Biden must avoid crises at all costs, as he is significantly behind his challenger four months before the US presidential election.

Such thinking is also consistent with Biden’s National Security Strategy, which makes “de-escalation” the goal of his Middle East policy.

But de-escalation is a means, not an end. War is one of the many tools at governments’ disposal. A “no war of any kind” policy signals to Iran and its militias that America is toothless and they can act with impunity. It is no wonder that Iran and its militias have started at least three wars since Biden took office – in Gaza, Lebanon and off the coast of Yemen. Had Tehran feared American retaliation, it would not have encouraged its proxies to test the limits of Washington’s patience.

The Houthis’ war on global shipping has demonstrated Biden’s shortsightedness, which he had relied on the Houthis’ common sense, removed them from the terror list and pressured Saudi Arabia to end the war against them.

As many knew – except Team Biden – the Houthis were anything but reasonable. The militia began to hit Biden where it hurts: in the economy, and Washington had to act. It tried to build a global coalition, but its efforts showed that under Biden, America had fewer than a dozen friends willing to put in the effort.

Even the Houthis’ arch-enemies, the Saudis and Emiratis, refused to join the coalition protecting the Red Sea shipping lanes. Gulf capitals calculated that Biden would be inconsistent and could change course midway, leaving them exposed to the wrath of the Houthis and Iran if Washington suddenly pulled out for any reason. America’s Gulf allies were watching a war unfold in their own backyard.

The Gulf governments were right. America fought half a war and allowed a ragtag militia to sink one ship and set fire to another six months after the war began. Why half a war? Because the Biden administration apparently believes that wiping out the Houthis would lead to chaos.

If the Houthis are Washington’s hope for regional stability, it is no wonder that Biden’s Middle East policy is one big mess, producing three wars but no solutions.

Former US President Barack Obama, one of the most war-hostile presidents who tried his best to appease Iran, occasionally said in his comments on the Iranian nuclear war that “all options are on the table”, thereby suggesting that America would not shy away from using military force against Iran.

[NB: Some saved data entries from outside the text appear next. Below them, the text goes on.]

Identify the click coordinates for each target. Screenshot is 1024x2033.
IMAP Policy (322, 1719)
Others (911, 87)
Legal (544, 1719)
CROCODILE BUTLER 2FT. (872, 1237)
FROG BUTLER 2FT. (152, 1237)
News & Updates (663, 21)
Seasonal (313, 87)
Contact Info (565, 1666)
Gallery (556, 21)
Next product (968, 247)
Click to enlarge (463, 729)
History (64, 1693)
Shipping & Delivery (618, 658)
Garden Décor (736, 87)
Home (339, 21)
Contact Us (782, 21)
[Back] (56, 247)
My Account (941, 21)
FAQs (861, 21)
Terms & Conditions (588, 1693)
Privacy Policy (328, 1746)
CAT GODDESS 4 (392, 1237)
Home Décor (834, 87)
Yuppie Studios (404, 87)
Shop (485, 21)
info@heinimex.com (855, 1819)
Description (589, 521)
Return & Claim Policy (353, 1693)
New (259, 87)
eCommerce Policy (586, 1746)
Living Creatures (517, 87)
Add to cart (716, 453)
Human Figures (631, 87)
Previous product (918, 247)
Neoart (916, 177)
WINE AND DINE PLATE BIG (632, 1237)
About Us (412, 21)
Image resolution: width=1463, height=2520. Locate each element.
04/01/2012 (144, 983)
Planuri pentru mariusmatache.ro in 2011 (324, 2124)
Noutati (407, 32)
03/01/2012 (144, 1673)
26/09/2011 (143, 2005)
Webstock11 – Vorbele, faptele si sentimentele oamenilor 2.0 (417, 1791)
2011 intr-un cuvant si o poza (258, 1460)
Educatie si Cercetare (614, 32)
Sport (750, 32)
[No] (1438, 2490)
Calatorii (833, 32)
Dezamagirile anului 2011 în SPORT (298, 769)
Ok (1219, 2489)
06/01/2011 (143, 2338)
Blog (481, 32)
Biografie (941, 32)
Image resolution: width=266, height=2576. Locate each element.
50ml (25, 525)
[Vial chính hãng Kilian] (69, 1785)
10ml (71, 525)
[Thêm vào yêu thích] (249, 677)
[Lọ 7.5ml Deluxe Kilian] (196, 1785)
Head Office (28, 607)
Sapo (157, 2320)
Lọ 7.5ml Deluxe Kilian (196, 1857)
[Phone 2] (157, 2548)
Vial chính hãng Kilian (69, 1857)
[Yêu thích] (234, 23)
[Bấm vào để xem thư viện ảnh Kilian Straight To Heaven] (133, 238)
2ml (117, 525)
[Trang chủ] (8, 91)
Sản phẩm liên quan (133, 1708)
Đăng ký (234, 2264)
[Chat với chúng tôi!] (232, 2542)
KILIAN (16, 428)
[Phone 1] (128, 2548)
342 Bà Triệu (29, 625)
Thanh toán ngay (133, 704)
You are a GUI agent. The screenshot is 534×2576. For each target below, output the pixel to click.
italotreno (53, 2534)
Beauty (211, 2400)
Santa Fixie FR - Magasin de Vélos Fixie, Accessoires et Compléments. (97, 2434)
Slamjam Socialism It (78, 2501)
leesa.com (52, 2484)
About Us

When former US President Donald Trump killed Qassem Soleimani, the move curbed Iran’s appetite for destruction, at least during Trump’s term in office: uranium enrichment remained below five percent and militia harassment of America’s friends and allies stopped.

Biden’s foreign policy philosophy is one of appeasement, which has weighed on America’s allies, especially Israel, in dealing with Hezbollah. Washington has so far insisted that it opposes a full-scale war against Israel, even though Hezbollah started it and shows no signs of stopping.

If the goal must be “no war,” then few tools will remain to protect the national interests of the United States or its allies.

Iran, Hamas, Hezbollah, and the Houthis see America’s weaknesses and exploit them to set precedents, such as giving Hezbollah and the Houthis a say in everything Israel does in Gaza, and perhaps soon everything Israel does in the West Bank or Syria, and after that everything else America does. By then, Biden would have succeeded in ending wars, minimizing America’s global influence, and seriously damaging America’s allies.

Hussain Abdul-Hussain is a research fellow at the Foundation for the Defense of Democracies (FDD), a nonpartisan organization focused on national security and foreign policy.